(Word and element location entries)
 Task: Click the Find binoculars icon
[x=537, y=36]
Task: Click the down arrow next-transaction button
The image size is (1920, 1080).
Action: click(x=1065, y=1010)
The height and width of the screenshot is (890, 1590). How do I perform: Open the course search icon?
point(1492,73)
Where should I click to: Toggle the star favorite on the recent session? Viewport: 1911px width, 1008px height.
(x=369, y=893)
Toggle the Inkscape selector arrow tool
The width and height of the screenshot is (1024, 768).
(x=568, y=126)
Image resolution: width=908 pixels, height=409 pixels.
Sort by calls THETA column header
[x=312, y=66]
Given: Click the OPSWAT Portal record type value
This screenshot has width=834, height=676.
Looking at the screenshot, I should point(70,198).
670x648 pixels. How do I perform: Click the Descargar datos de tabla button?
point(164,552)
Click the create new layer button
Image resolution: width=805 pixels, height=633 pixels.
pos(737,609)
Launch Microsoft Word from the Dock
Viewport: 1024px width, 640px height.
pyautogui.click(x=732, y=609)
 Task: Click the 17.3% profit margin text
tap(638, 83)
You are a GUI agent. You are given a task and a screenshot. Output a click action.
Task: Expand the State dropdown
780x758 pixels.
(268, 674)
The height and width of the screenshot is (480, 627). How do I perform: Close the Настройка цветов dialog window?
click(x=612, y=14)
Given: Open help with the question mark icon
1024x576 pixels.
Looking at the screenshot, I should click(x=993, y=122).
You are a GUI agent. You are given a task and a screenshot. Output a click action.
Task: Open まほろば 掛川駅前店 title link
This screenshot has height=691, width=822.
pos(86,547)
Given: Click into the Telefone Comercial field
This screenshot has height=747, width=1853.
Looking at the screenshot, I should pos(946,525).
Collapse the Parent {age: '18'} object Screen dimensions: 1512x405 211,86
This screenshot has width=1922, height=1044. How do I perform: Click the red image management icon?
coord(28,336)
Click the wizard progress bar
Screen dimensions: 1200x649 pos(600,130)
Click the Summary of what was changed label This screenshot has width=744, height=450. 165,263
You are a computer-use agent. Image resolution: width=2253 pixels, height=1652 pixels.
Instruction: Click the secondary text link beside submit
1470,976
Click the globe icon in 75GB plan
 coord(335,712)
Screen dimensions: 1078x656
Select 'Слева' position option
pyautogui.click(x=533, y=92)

*Given exercise:* Reproduce all of the entries above verbatim, keeping every line unchanged and in the same order.

*Exercise response:*
 Task: Click the Find binoculars icon
[x=537, y=36]
Task: Click the down arrow next-transaction button
The image size is (1920, 1080).
Action: click(x=1065, y=1010)
The height and width of the screenshot is (890, 1590). How do I perform: Open the course search icon?
point(1492,73)
Where should I click to: Toggle the star favorite on the recent session? Viewport: 1911px width, 1008px height.
(x=369, y=893)
Toggle the Inkscape selector arrow tool
The width and height of the screenshot is (1024, 768).
(x=568, y=126)
Image resolution: width=908 pixels, height=409 pixels.
Sort by calls THETA column header
[x=312, y=66]
Given: Click the OPSWAT Portal record type value
This screenshot has width=834, height=676.
Looking at the screenshot, I should point(70,198).
670x648 pixels. How do I perform: Click the Descargar datos de tabla button?
point(164,552)
Click the create new layer button
Image resolution: width=805 pixels, height=633 pixels.
pos(737,609)
Launch Microsoft Word from the Dock
Viewport: 1024px width, 640px height.
pyautogui.click(x=732, y=609)
 Task: Click the 17.3% profit margin text
tap(638, 83)
You are a GUI agent. You are given a task and a screenshot. Output a click action.
Task: Expand the State dropdown
780x758 pixels.
(268, 674)
The height and width of the screenshot is (480, 627). How do I perform: Close the Настройка цветов dialog window?
click(x=612, y=14)
Given: Open help with the question mark icon
1024x576 pixels.
Looking at the screenshot, I should click(x=993, y=122).
You are a GUI agent. You are given a task and a screenshot. Output a click action.
Task: Open まほろば 掛川駅前店 title link
This screenshot has height=691, width=822.
pos(86,547)
Given: Click into the Telefone Comercial field
This screenshot has height=747, width=1853.
Looking at the screenshot, I should pos(946,525).
Collapse the Parent {age: '18'} object Screen dimensions: 1512x405 211,86
This screenshot has width=1922, height=1044. How do I perform: Click the red image management icon?
coord(28,336)
Click the wizard progress bar
Screen dimensions: 1200x649 pos(600,130)
Click the Summary of what was changed label This screenshot has width=744, height=450. 165,263
You are a computer-use agent. Image resolution: width=2253 pixels, height=1652 pixels.
Instruction: Click the secondary text link beside submit
1470,976
Click the globe icon in 75GB plan
 coord(335,712)
Screen dimensions: 1078x656
Select 'Слева' position option
pyautogui.click(x=533, y=92)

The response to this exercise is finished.